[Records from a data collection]
>>

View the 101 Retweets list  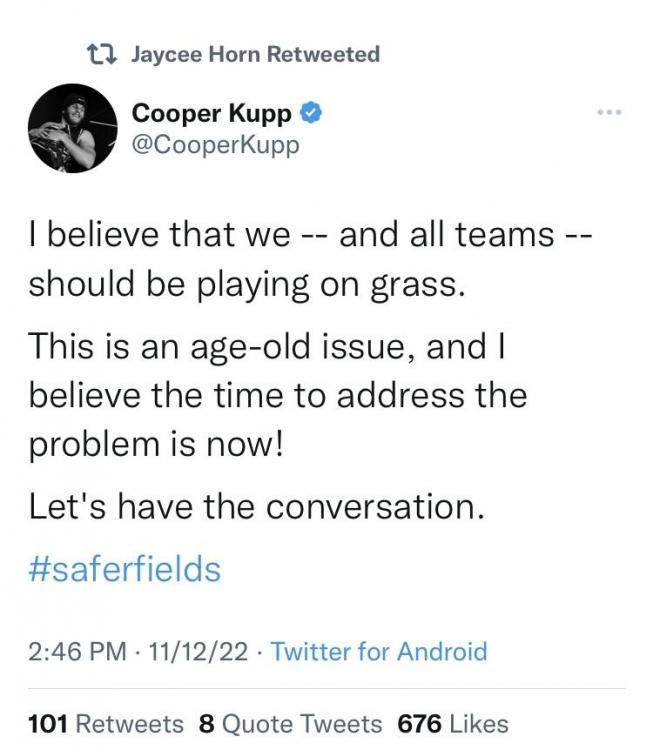coord(106,723)
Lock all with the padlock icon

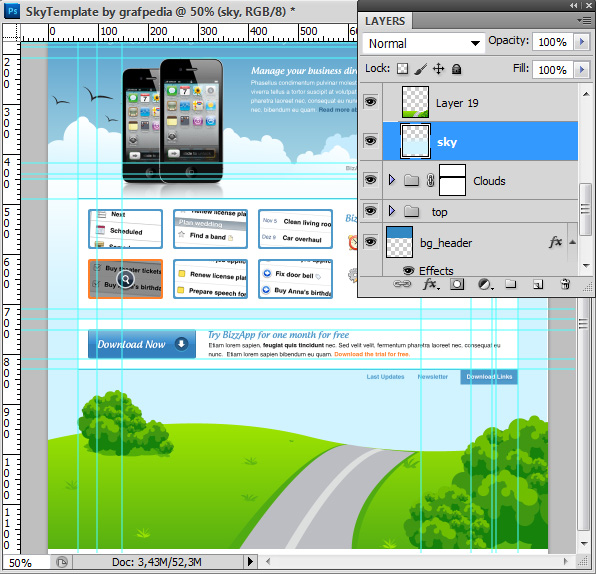click(457, 69)
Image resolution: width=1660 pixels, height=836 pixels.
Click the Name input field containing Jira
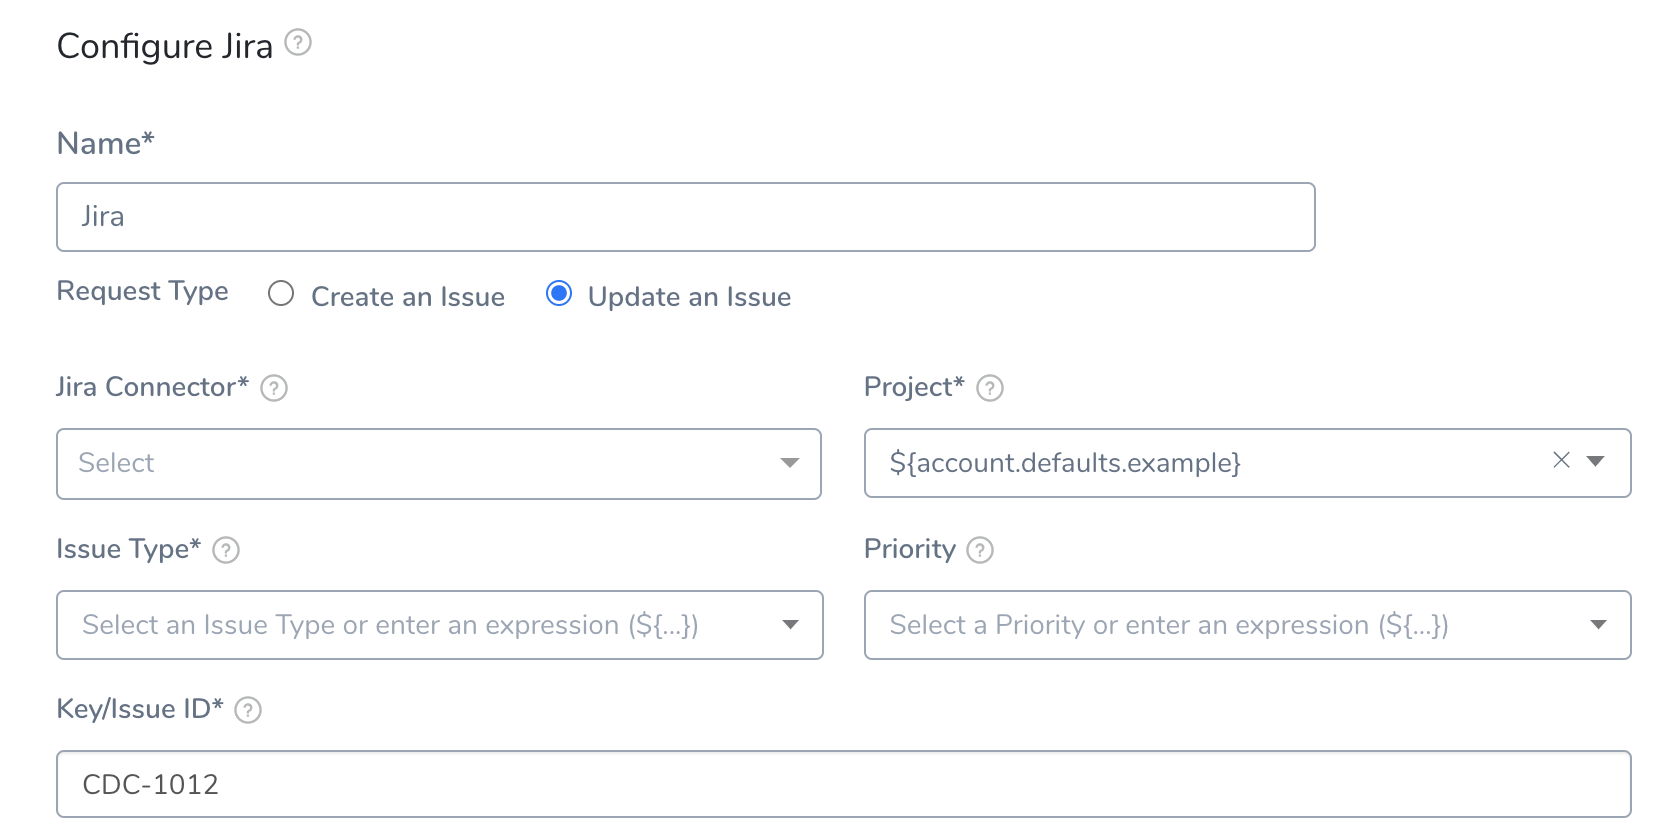[x=686, y=217]
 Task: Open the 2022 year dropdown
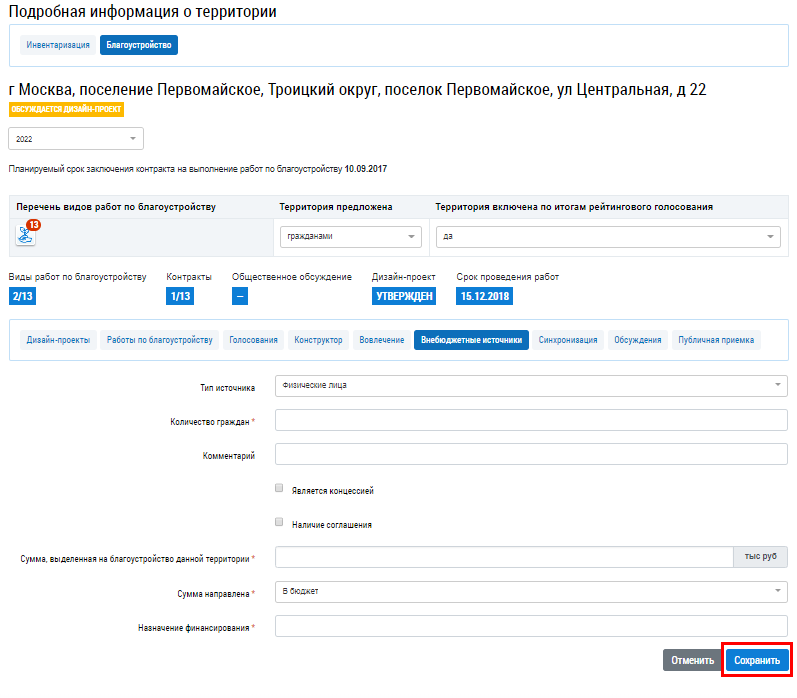point(76,139)
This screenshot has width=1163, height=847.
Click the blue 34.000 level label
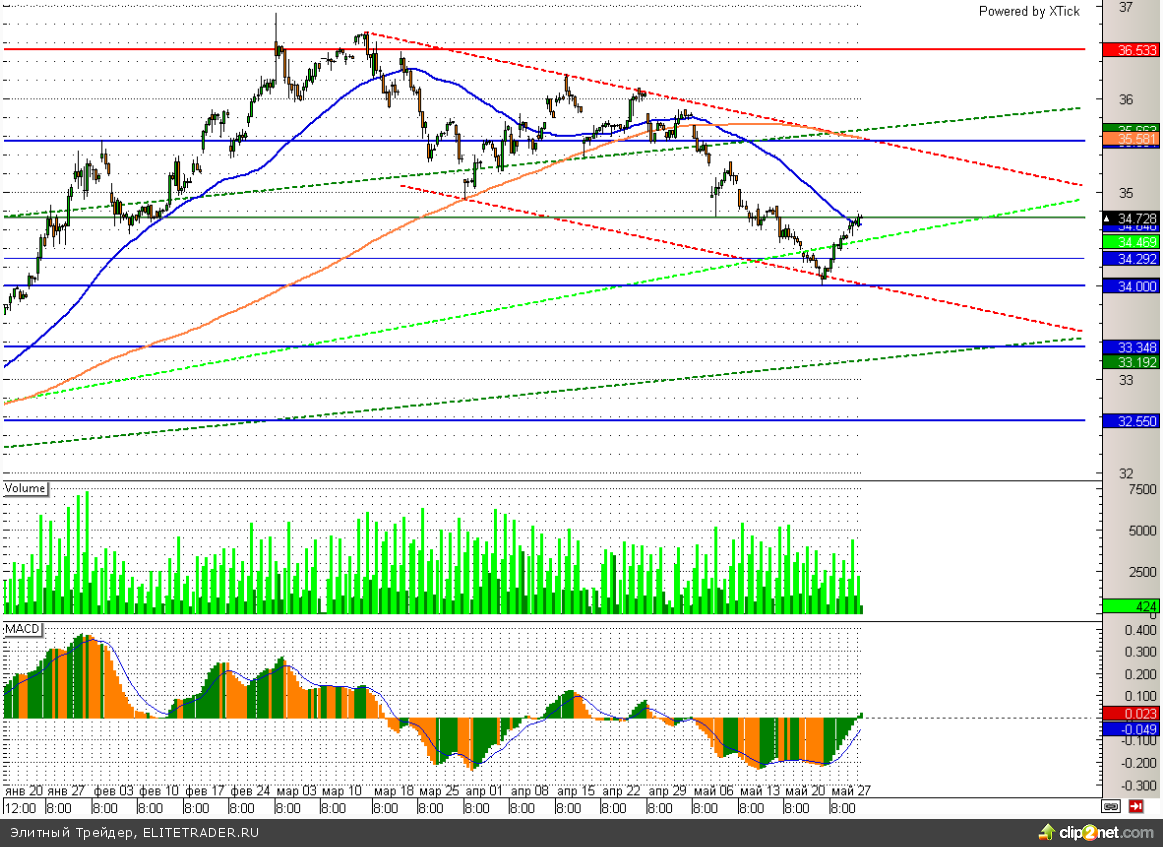[1130, 285]
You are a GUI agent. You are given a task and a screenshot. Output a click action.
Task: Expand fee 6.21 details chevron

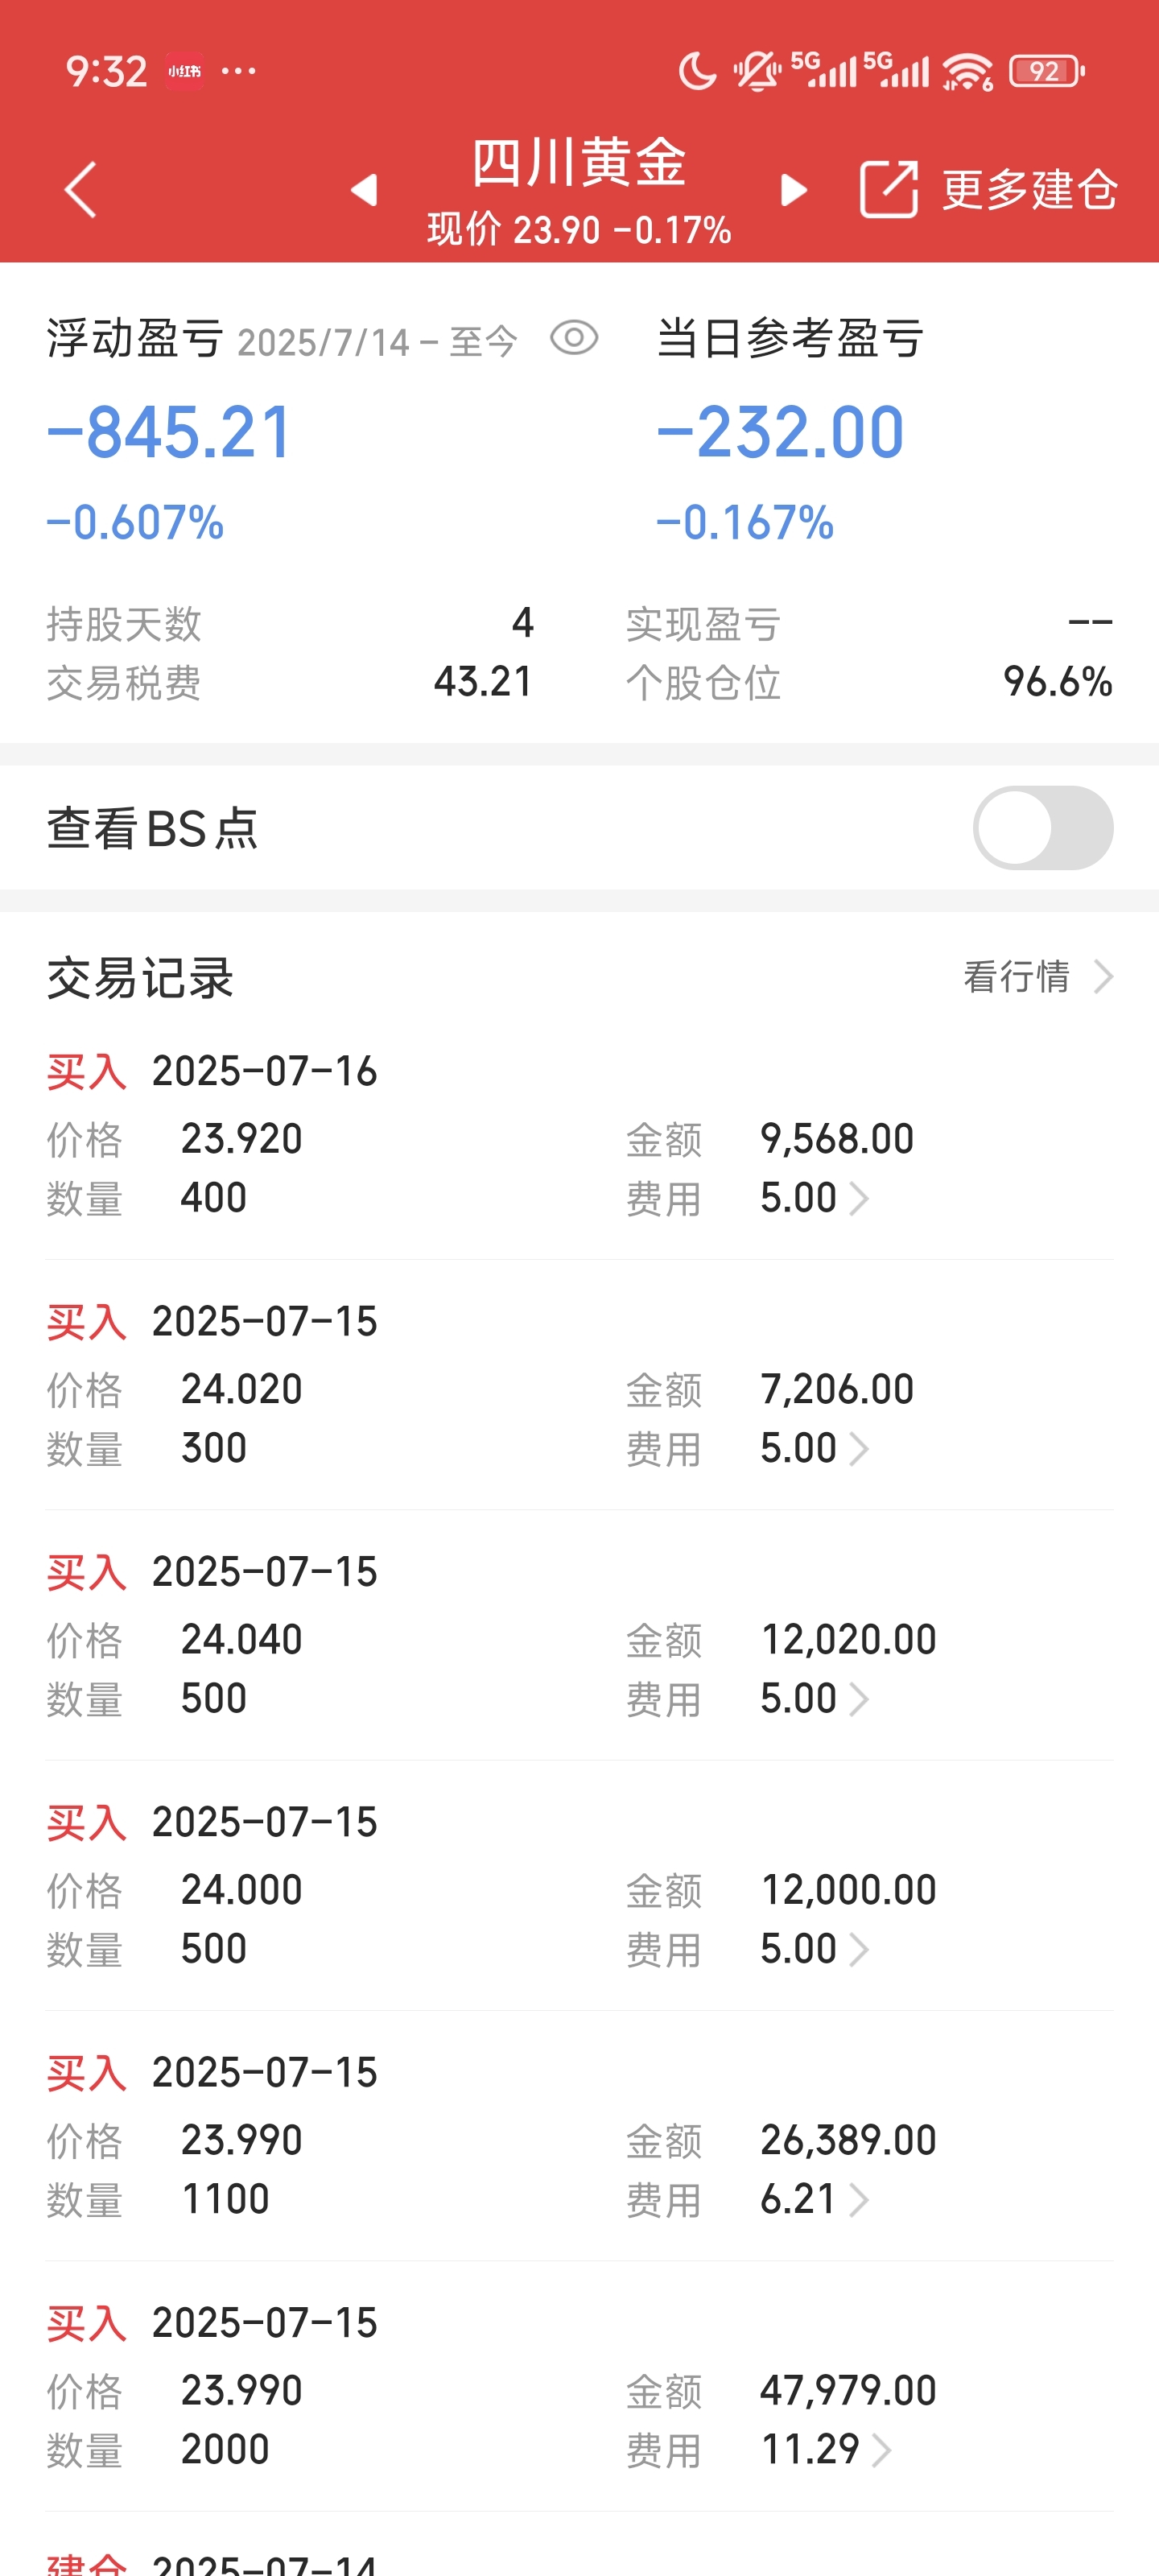pos(859,2199)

<<

◆ **Aim of the exercise**
Leaving pictures aside, give again word for word each line from the one with "This screenshot has width=1163, height=847." to the final line of the entries.

◆ **Answer space**
This screenshot has width=1163, height=847.
Click the blue 34.000 level label
[1130, 285]
You are a GUI agent. You are given a task and a screenshot. Output a click action.
Task: Expand fee 6.21 details chevron

pos(859,2199)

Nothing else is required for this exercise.